The chart below shows ADP's monthly changes in job creation from September 2013. Shown in blue, the August reading is the 10th sub-200K reading out of the last 24 readings.
One big standout is the fact that ADP revised its initial July estimate even lower and further away from the Bureau of Labor Statistic's initial reading. The new number is now at 177,000 from 185,000 and this some scary foreshadowing for a potentially large downward revision from the BLS as well. The government's original reading was at 210,000 in July and the figure for August is expected to come in at 211,000.

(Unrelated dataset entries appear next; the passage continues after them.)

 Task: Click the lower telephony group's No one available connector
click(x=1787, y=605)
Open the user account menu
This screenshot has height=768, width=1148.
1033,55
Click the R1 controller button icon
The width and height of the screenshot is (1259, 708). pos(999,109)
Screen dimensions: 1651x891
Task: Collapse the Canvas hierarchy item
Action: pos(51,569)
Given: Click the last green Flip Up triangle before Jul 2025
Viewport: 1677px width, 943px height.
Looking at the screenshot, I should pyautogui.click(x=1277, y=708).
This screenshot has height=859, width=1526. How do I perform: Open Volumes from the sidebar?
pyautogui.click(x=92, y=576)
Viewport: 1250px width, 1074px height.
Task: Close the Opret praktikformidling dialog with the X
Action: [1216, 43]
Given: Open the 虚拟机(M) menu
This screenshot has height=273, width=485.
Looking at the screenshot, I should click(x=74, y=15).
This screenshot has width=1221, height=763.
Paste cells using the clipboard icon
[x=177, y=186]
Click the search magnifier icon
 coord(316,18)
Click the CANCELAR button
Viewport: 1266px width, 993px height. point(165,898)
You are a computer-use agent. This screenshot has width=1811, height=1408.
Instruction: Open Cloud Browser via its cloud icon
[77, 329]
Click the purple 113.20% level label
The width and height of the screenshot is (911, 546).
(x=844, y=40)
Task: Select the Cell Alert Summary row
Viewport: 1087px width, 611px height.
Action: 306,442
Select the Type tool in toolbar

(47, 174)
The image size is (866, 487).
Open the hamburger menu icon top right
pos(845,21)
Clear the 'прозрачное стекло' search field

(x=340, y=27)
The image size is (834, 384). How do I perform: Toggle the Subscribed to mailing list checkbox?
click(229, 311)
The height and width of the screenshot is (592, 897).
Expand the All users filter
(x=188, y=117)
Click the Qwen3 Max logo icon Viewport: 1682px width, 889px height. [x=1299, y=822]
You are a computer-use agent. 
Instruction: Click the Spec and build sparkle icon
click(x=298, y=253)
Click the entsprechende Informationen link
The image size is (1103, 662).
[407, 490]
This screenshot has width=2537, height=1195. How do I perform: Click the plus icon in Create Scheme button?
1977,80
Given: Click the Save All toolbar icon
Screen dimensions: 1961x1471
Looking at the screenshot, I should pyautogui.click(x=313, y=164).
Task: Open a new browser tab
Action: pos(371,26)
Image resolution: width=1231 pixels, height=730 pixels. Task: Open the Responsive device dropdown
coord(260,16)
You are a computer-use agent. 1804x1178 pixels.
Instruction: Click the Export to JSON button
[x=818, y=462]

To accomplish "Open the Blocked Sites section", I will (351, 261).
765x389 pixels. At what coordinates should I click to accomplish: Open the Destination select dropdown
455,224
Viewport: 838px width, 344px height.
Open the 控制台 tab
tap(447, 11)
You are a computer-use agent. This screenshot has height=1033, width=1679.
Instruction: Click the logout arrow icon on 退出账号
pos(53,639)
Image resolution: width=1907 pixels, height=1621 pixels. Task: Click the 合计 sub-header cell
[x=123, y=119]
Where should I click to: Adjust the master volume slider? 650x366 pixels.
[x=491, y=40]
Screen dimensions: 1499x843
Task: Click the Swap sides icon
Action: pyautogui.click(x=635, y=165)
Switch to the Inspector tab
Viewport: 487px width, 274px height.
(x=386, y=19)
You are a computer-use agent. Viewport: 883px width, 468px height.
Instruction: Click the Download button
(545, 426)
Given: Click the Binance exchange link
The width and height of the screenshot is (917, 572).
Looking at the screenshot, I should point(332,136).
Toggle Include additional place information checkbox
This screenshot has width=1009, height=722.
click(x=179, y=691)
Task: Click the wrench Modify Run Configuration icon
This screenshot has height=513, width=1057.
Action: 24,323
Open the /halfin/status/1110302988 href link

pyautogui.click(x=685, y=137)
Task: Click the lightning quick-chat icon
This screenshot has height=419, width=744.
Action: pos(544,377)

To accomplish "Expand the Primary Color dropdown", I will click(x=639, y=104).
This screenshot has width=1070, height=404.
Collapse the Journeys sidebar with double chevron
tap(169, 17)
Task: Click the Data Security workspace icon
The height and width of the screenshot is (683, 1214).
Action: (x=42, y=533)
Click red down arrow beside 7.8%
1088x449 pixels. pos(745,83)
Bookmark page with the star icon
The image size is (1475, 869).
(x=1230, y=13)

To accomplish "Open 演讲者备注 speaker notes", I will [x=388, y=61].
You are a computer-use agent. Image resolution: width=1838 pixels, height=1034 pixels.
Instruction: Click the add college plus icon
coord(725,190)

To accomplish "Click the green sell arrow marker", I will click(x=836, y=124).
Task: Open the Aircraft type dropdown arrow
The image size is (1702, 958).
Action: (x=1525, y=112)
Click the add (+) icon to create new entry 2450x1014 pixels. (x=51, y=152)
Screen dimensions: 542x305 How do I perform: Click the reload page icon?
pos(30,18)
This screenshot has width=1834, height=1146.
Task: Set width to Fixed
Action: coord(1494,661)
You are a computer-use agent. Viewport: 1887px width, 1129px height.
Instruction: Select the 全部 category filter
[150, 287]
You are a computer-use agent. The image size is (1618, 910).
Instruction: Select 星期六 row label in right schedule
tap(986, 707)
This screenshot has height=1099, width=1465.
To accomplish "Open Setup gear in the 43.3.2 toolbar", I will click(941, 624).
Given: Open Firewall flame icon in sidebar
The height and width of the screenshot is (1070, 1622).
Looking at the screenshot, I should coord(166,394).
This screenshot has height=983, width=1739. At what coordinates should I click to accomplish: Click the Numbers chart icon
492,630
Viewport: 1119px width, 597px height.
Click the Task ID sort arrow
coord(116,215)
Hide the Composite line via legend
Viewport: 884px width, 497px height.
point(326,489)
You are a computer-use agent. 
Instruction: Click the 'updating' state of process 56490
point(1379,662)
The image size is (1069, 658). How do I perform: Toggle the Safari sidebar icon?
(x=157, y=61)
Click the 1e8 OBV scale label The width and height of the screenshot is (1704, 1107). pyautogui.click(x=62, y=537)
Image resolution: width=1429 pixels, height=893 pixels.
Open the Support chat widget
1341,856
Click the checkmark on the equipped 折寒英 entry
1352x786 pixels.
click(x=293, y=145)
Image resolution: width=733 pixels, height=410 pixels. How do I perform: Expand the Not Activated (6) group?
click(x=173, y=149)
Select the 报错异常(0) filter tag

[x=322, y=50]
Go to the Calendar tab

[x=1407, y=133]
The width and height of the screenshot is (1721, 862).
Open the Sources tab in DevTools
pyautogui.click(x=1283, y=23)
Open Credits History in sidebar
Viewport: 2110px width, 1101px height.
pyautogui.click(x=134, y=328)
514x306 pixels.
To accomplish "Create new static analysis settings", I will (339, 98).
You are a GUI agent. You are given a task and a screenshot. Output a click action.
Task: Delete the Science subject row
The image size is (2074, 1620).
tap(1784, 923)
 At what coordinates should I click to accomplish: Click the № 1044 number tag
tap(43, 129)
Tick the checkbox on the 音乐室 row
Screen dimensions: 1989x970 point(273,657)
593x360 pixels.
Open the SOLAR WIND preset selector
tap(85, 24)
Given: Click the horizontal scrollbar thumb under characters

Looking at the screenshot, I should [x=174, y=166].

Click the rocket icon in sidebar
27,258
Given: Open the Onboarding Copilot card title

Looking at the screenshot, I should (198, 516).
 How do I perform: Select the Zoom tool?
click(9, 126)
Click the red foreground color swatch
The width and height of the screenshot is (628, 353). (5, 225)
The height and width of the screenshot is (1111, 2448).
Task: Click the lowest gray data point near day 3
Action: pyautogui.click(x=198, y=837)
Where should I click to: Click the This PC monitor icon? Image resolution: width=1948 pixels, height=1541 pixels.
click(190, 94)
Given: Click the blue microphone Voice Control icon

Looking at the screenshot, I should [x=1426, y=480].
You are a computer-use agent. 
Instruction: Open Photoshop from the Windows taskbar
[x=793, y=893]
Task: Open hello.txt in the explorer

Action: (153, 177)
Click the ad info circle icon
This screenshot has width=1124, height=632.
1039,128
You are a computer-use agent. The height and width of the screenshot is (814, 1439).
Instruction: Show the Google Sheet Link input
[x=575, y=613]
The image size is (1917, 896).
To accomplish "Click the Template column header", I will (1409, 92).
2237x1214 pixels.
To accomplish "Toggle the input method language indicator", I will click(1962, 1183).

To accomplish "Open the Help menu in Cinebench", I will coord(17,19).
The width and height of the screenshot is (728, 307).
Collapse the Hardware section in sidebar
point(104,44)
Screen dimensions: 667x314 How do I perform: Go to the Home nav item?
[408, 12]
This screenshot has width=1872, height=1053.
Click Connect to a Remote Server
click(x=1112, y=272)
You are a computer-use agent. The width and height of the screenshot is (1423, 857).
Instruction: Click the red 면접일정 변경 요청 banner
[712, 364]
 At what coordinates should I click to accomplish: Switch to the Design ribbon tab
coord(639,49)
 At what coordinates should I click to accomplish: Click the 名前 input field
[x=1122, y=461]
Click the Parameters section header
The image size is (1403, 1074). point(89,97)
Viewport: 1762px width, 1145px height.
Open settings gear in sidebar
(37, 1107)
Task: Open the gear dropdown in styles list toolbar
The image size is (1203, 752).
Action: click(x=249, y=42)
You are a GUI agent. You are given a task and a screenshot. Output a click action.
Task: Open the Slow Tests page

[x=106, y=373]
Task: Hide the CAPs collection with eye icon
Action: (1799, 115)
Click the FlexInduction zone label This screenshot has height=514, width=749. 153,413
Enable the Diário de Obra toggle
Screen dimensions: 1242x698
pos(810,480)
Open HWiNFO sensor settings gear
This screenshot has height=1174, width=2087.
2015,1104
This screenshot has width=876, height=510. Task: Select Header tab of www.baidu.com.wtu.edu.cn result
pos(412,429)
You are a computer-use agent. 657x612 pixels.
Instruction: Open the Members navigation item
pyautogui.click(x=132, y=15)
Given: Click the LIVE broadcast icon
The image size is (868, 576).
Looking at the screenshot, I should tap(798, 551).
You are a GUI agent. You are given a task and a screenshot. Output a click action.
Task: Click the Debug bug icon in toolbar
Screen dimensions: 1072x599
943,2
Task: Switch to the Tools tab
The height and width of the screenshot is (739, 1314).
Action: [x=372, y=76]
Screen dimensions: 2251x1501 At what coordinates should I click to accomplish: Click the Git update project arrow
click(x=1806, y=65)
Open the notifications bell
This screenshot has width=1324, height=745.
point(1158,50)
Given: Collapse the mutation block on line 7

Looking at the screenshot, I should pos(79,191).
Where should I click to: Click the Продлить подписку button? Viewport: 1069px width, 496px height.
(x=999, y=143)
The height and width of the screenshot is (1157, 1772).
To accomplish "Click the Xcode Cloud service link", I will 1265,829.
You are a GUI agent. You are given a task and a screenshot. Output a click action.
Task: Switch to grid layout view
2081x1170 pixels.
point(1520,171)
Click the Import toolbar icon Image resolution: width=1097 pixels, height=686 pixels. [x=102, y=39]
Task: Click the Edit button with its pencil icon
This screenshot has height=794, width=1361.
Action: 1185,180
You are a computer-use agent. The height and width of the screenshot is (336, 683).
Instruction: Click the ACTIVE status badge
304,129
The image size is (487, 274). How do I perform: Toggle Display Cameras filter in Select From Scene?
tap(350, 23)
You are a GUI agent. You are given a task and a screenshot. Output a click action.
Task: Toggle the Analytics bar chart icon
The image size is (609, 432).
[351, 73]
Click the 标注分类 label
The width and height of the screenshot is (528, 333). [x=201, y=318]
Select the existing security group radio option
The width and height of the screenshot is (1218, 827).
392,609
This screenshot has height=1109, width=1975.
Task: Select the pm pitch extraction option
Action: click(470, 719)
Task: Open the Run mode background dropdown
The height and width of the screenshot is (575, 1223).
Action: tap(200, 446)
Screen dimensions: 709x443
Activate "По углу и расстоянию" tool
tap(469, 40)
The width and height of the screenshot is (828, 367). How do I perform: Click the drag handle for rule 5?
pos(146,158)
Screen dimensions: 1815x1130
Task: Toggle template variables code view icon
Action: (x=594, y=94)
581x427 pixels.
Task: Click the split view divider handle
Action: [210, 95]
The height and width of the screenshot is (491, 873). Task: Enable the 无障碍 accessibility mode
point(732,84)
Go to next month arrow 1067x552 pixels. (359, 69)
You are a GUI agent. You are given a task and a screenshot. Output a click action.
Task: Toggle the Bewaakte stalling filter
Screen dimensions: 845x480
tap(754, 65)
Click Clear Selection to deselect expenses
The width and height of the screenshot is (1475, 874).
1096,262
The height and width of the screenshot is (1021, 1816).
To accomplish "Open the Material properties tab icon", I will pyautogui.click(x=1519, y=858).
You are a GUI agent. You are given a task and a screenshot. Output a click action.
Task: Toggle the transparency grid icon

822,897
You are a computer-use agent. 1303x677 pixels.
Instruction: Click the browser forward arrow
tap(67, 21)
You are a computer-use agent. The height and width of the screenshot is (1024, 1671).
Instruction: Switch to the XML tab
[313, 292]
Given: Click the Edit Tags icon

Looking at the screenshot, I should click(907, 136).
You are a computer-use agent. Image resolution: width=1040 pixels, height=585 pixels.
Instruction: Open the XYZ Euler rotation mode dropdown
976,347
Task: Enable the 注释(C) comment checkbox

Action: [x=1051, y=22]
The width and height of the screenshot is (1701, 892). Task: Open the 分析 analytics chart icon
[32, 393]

There were a few noteworthy details from the report. Firstly, small businesses, which have less than 50 employees, added about 85,000 in the month compared to large businesses, with over 500 employees, which added 40,000 jobs in August. Small businesses are the backbone of the economy; when they are comfortable enough to hire and seek bank loans, this is a very healthy sign.
Also healthy was the fact that 17,000 jobs were added in the construction sector, largely reflective of the recent rise in demand for new home sales and construction spending. Manufacturing jobs reversed the downward trend and added about 7,000 jobs in August. However, given how dismal the August manufacturing reports were out of the various U.S. Fed Districts, it's likely that this growth was concentrated in the least-weak areas.
Domestically concentrated businesses, as well as those companies with the lightest number of export reliance showed the most resilience during the month. The service-providing sector gains 173,000 jobs in August with a gain of 29,000 in professional & business jobs and 28,000 in trade, transportation and utilities. Heavy inventory builds across much of the country over the summer was likely responsible for the rise in transportation jobs.
Ultimately, investors are fixated on the July revision rather than the new August data since the summer seemingly began well and they would like to hope that the positive momentum will keep going. It is very unlikely that the Fed will follow through on its plan to raise interest rates in September, but will instead be looking further ahead into December 2015. I never thought that the ADP report was the best indicator for government data, however big downward revisions are of concern to me. Especially since most of the manufacturing surveys from August were disappointing.